> **Required work**
Only the lines that contain the string "dropdown" belong in the answer; pull them from the records.

> **Exercise data**
--- START ---

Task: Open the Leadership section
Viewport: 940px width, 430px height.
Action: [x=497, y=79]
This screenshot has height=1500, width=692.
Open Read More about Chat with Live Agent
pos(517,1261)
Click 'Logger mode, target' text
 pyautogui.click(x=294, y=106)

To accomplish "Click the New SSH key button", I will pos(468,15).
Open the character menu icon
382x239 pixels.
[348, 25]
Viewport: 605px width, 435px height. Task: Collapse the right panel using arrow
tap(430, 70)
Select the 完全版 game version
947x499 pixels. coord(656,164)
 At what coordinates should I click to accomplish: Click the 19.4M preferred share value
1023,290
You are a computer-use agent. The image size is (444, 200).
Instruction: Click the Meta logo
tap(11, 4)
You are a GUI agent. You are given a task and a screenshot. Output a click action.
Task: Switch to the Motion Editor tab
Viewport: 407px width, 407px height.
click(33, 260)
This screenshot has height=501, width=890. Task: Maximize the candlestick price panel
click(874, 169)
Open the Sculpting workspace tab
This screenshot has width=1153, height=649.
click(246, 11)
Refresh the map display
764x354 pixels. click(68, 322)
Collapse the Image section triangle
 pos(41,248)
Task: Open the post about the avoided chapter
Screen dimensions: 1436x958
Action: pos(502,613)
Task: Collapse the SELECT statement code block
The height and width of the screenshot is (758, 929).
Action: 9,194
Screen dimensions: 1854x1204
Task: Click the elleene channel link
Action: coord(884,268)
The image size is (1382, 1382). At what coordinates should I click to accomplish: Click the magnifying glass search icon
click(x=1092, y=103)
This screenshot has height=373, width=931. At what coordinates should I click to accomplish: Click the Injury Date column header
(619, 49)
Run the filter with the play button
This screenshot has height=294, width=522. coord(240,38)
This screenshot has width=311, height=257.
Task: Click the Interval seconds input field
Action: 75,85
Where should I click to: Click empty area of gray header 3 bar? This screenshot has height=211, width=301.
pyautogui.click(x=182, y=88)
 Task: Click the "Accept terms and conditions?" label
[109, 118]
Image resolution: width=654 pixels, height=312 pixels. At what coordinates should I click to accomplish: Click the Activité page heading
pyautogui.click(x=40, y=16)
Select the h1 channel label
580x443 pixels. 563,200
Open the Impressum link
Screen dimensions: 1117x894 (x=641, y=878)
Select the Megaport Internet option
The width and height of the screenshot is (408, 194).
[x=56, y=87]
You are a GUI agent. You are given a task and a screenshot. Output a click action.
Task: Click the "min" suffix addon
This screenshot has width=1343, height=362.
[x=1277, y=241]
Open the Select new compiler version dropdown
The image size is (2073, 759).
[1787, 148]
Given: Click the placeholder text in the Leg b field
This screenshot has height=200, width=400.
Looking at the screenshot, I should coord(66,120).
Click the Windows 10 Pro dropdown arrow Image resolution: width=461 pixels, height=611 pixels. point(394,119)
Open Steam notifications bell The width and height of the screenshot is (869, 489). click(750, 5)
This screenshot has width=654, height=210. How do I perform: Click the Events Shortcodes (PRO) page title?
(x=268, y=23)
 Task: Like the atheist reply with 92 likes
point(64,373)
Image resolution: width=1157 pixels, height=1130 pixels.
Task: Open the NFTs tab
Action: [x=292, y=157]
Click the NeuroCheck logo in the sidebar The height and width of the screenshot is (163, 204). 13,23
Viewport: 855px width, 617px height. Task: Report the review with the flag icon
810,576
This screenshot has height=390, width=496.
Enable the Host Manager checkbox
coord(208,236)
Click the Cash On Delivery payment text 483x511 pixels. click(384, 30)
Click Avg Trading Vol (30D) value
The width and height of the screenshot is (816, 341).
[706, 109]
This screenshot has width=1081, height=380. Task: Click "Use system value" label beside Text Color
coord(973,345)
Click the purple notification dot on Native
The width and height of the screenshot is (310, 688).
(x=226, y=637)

--- END ---

> **Expected answer**
Open the Select new compiler version dropdown
Click the Windows 10 Pro dropdown arrow Image resolution: width=461 pixels, height=611 pixels. point(394,119)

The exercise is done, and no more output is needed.